Sevilla- «Si tuviera alguna duda de que la gente se mueve exclusivamente por estar o no estar en la lista, no estaría yo. Sé que en mi partido la gente es muy disciplinada, luchan por una decisión, pero cuando se toma, la defienden como si fuera la suya». La frase de Juan Espadas, pronunciada a finales de enero, resultaría muy tranquilizadora para las esperanzas socialistas... si fuera verdad al cien por cien. El candidato del PSOE a la Alcaldía de Sevilla ha dado un golpe de efecto con una lista electoral en la que los independientes copan los primeros puestos, al tiempo que la herencia de Monteseirín y los «pesos pesados» de las agrupaciones han sido desterrados.
«Externalizar» la nómina de nombres con la que intentará desafiar el favoritismo de Juan Ignacio Zoido responde a varios objetivos. Para empezar, desprenderse del pesado lastre que a estas alturas supone identificarse con el todavía alcalde, su círculo de confianza y la «marca PSOE», tan desprestigiada en la actualidad debido a los errores en la larga gestión de doce años, los escándalos de presunta corrupción, el «efecto Zapatero» y la crisis económica. Por otro lado, dejar su propio sello, demostrando de paso que no es una mera marioneta del triunvirato Griñán-Viera-Díaz, y no necesariamente por ese orden. La simbólica inclusión de Alfonso Guerra es un guiño, un recordatorio de cuál es el poderío del PSOE pese a todo.
Así que la maniobra de Espadas ha debido prever los riesgos, que no son pocos ni de bajo calado. La «purga» de los concejales afines a Monteseirín y el «café para ninguno» de los secretarios generales de las agrupaciones tiene en pie de guerra a algunas de éstas, a las «controladas» por el antaño denominado sector crítico... y a algunas de las que no también. Sintomáticas son la bajísima participación en las asambleas de Nervión, Macarena o Miraflores o los numerosos votos en contra en Cerro-Amate e incluso más el amago de «revolución» vivido en la de San Jerónimo, donde Evaristo Troya y Cristina Galán se han quedado fuera pese a formar parte el primero del equipo de campaña de Espadas y «controlar» a las bases con la misma mano firme que Juan Michi en Pino Montano.

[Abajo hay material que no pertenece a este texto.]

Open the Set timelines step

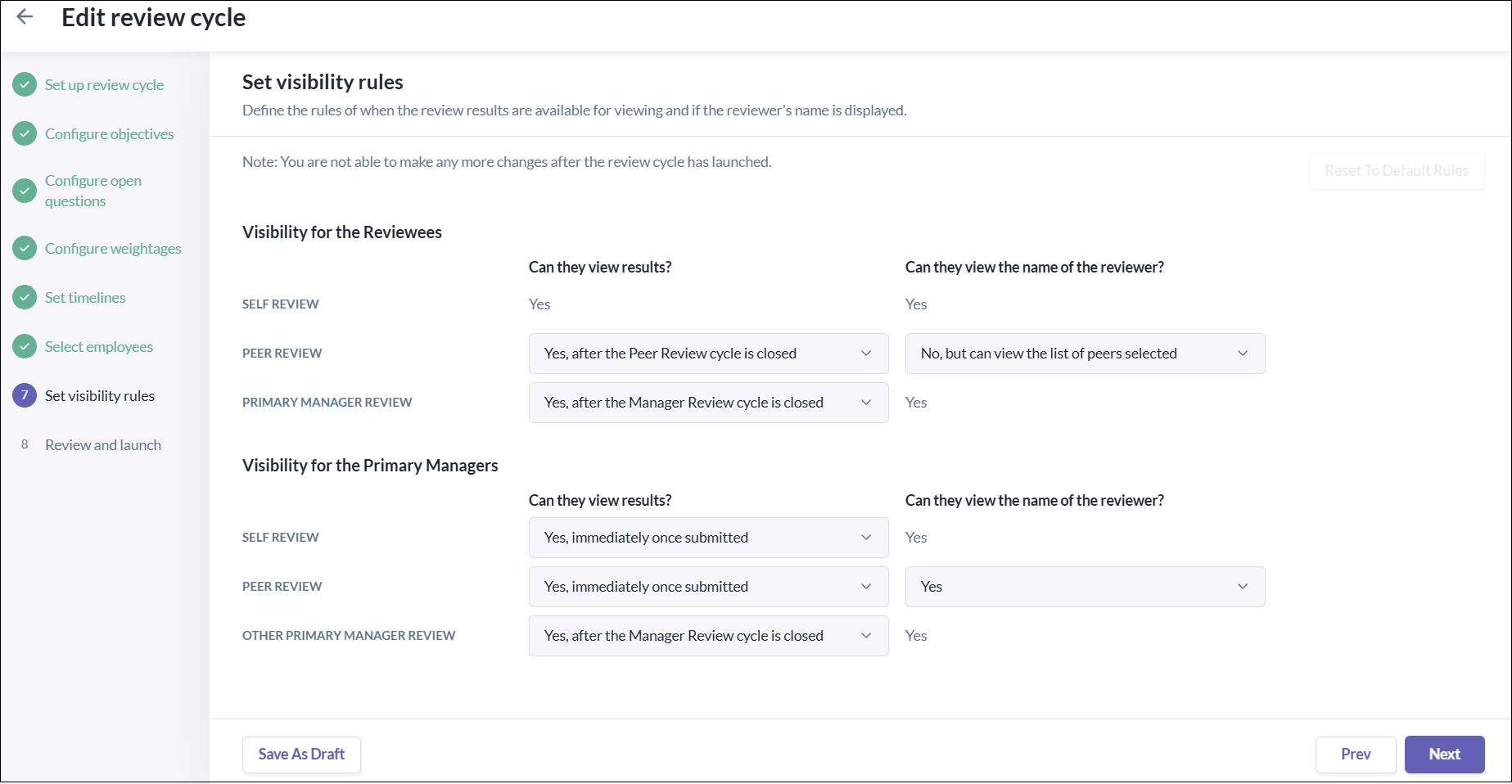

Este enorme descontento puede repercutir en el respaldo y la movilización del electorado, como confesaba un destacado miembro de una agrupación «agraviada»: «Lo de los independientes lo veo bien, le da seriedad a la lista, pero no paso porque me represente alguien que ni siquiera es del barrio, cuando aquí hay personas que se dejan la piel a diario. Incluso el día de las elecciones llaman a los porteros para que todo el mundo vote, y ahora yo no sé si esto va a ser igual...». «No hay que confundir las responsabilidades orgánicas con el proyecto de ciudad. Si fuera así, ya tendría once concejales», dijo en su día Espadas. Ahora, lo que puede tener es un problema.


Viera habla de un proceso «absolutamente democrático»
El secretario general del PSOE de Sevilla, José Antonio Viera, señaló que el proceso de votación para aprobar la lista electoral ha sido «absolutamente democrático, tal y como marcan los estatutos». Viera destacó que se ha aceptado «una parte importante, aunque no todas» de las propuestas de los comités locales y valoró el «apoyo mayoritario» cosechado. Además, Viera elogió, en declaraciones a Europa Press, el paso adelante dado por Alfonso Guerra para cerrar simbólicamente la lista, algo que «demuestra su compromiso con sus ideales y con su partido». Igualmente, aplaudió la inclusión de los independientes: «Es de agradecer que personas de prestigio se incorporen a este proyecto en el momento difícil que vivimos».